Soil studies took place at the end of August 2020 in the Yamalo-Nenets Autonomous Okrug.

According to Loiko, permafrost thawing consists of three components: an increase in the permafrost temperature, the depth of soil thawing in summer and the boundaries of the permafrost.

“We took soil samples on layers up to two meters, water and plant samples. The research results showed that the melting of permafrost was 30% more powerful than usual, and it is good that it was a cold summer, if it were a hot summer, it would have been 50%, ”he said.

Scientists noticed that because of the warm winter, the soil froze worse, and therefore was saturated with water. In addition, the amount of water in the soil was affected by heavy rainfall and thunderstorms in August, not very typical for the region.

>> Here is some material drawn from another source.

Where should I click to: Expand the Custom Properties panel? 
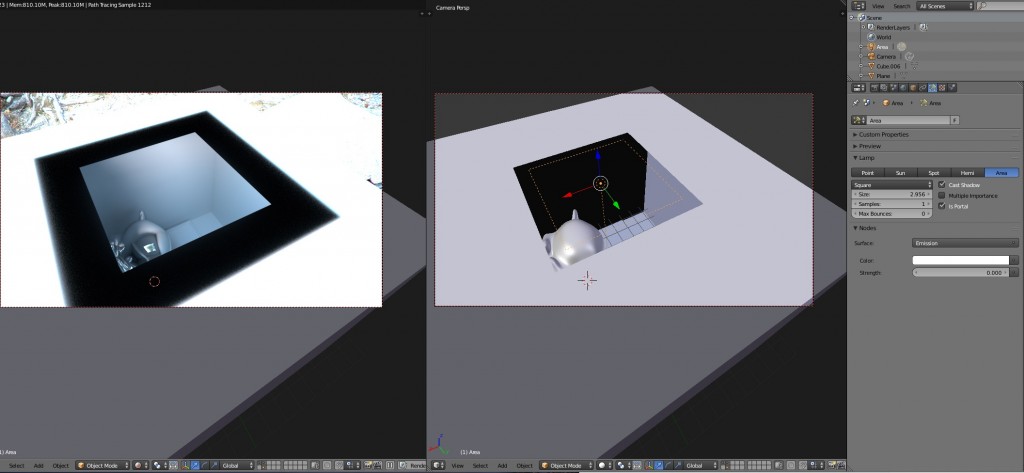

Repetition of such anomalies in the future, according to the Tomsk researchers, may cause a change in the properties of the land in the Arctic and it will be necessary to adjust the construction documentation for more unstable soil. It will also lead to the emergence of new animals and plants uncharacteristic for the region. Loiko believes that if there is no repetition of such climatic phenomena, then “permafrost will recover within several years,” but this will take time and will have an impact on the Arctic ecosystem.

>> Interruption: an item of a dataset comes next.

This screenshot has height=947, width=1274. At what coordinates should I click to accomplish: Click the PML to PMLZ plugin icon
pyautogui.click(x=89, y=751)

The area of ​​ice in the Arctic Ocean is decreasing every year. As the head of Roshydromet Igor Shumakov noted in mid-July, this indicator has decreased by 50% since the 1980s.

It is noted that the reason for the melting of ice and the termination of their long-term formation is the increase in the average annual temperature in the Arctic, which is four times faster than the average on the planet.

On June 26, The New York Times reported on the consequences of melting Arctic glaciers for Russia. According to experts, the disappearance of permafrost will lead to the emission of about 240 billion tons of carbon dioxide and the greenhouse effect.

Last year, scientists predicted climate chaos on Earth. By 2100, they estimate that melting ice will cause extreme weather and temperature fluctuations around the world.